### What you will do
Lay out everything from the item containing "Identify the location of run." down to the end of the items as a two-column CSV with the columns item_text and answer. Put one row per item, with each value in a single quoted field and line breaks replaced by spaces, and leave the pictures out.

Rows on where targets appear
* Begin *

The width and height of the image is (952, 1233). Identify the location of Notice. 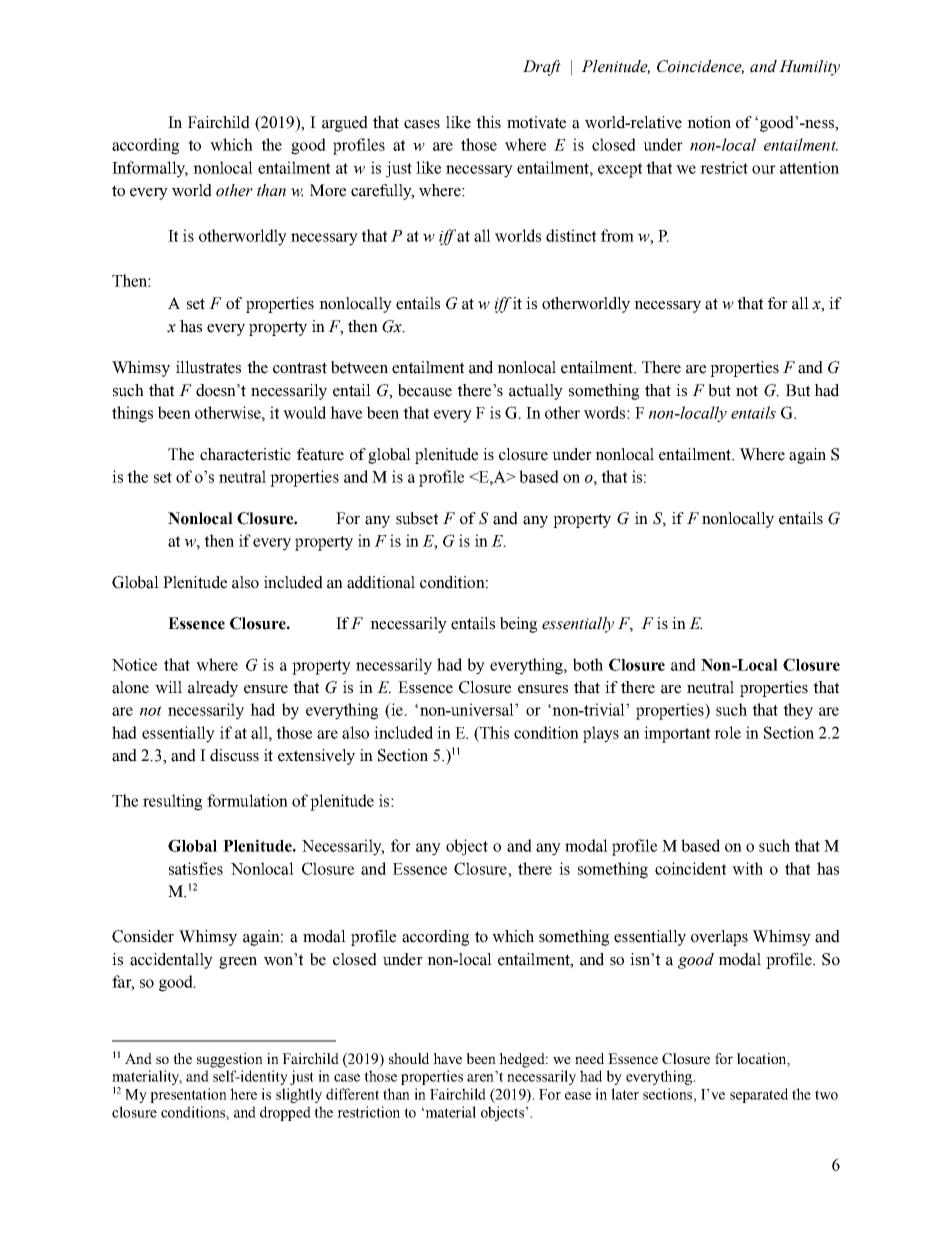
(134, 664).
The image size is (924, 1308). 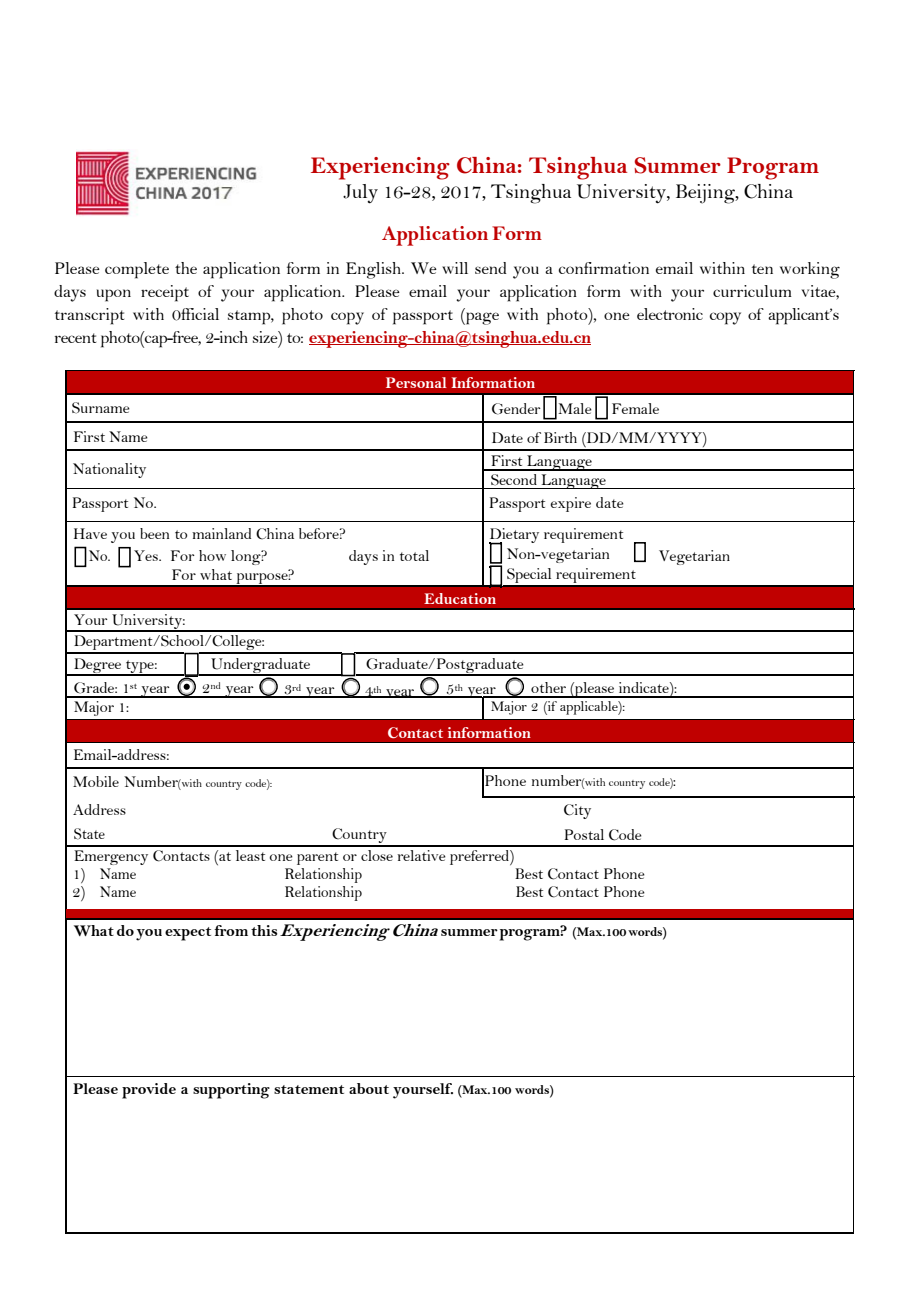 I want to click on Postal, so click(x=584, y=834).
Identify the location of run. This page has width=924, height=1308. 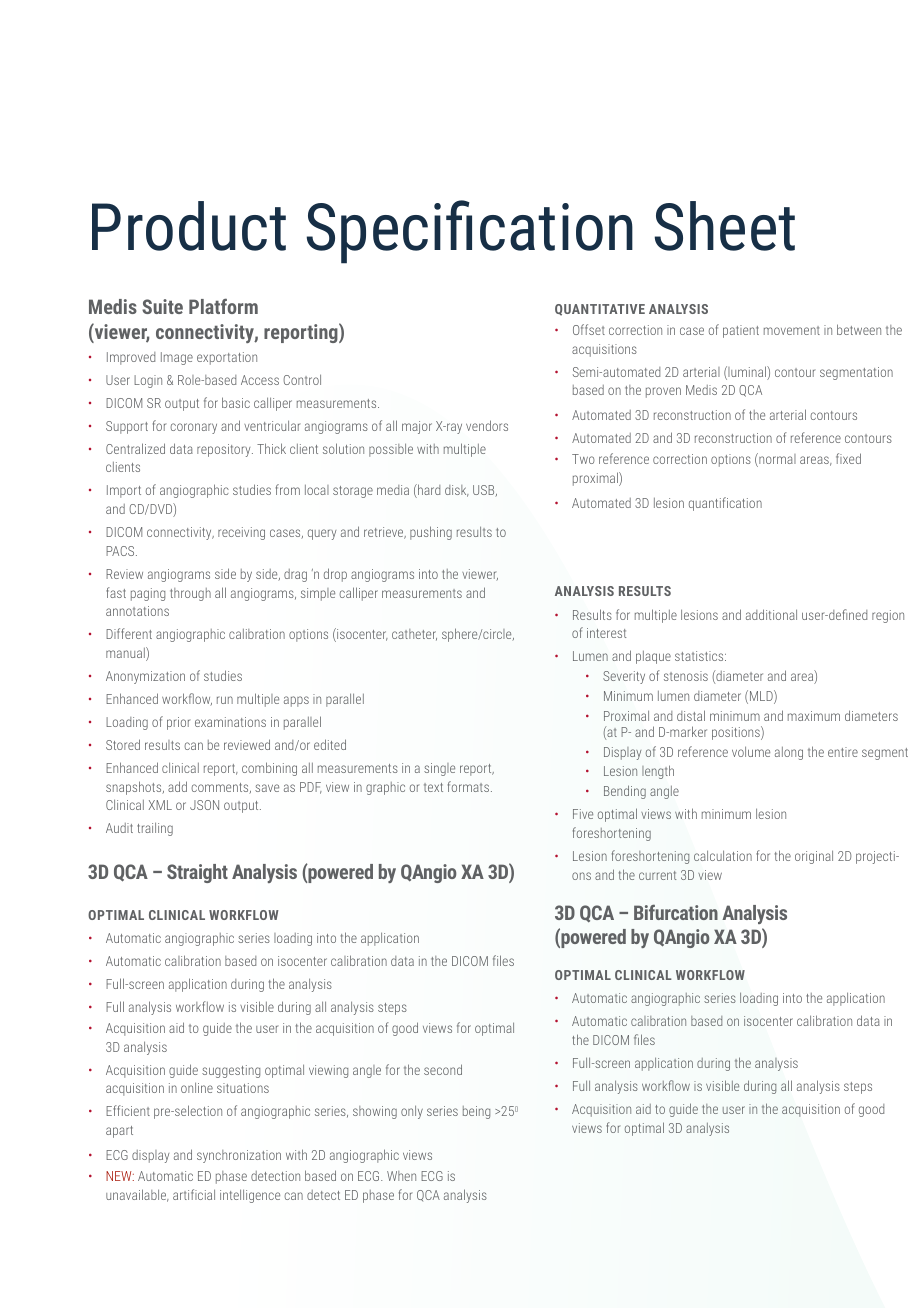
(225, 700).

* End *

### Problem solution
item_text,answer
"Identify the location of run. This page has width=924, height=1308.","(225, 700)."